ACTION ITEM: Every line that includes the word "with" needs to be copied from the listing.

**** INPUT

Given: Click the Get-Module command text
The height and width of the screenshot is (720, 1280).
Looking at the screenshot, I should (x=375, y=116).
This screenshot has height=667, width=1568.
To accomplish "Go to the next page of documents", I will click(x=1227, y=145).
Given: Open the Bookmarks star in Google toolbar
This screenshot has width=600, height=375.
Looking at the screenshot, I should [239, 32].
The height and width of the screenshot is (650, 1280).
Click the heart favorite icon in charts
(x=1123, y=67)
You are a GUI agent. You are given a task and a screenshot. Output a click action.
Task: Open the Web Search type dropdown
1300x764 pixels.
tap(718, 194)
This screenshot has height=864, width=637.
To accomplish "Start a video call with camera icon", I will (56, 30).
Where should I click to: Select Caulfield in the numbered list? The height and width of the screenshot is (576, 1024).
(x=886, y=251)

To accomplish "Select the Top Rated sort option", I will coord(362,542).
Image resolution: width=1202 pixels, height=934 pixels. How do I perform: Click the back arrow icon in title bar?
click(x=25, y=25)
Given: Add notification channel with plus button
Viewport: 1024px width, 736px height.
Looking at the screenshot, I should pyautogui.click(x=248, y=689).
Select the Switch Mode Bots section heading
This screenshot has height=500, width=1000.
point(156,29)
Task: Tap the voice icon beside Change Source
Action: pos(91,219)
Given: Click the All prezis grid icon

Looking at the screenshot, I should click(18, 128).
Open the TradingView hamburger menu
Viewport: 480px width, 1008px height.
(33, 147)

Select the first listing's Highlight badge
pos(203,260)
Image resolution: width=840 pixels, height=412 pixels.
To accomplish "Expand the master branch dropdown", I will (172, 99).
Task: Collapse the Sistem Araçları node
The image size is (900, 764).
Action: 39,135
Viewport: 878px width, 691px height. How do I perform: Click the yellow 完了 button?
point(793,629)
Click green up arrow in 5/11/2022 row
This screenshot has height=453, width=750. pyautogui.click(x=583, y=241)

********

ANSWER TO THIS EXERCISE:
To accomplish "Start a video call with camera icon", I will (56, 30).
Given: Add notification channel with plus button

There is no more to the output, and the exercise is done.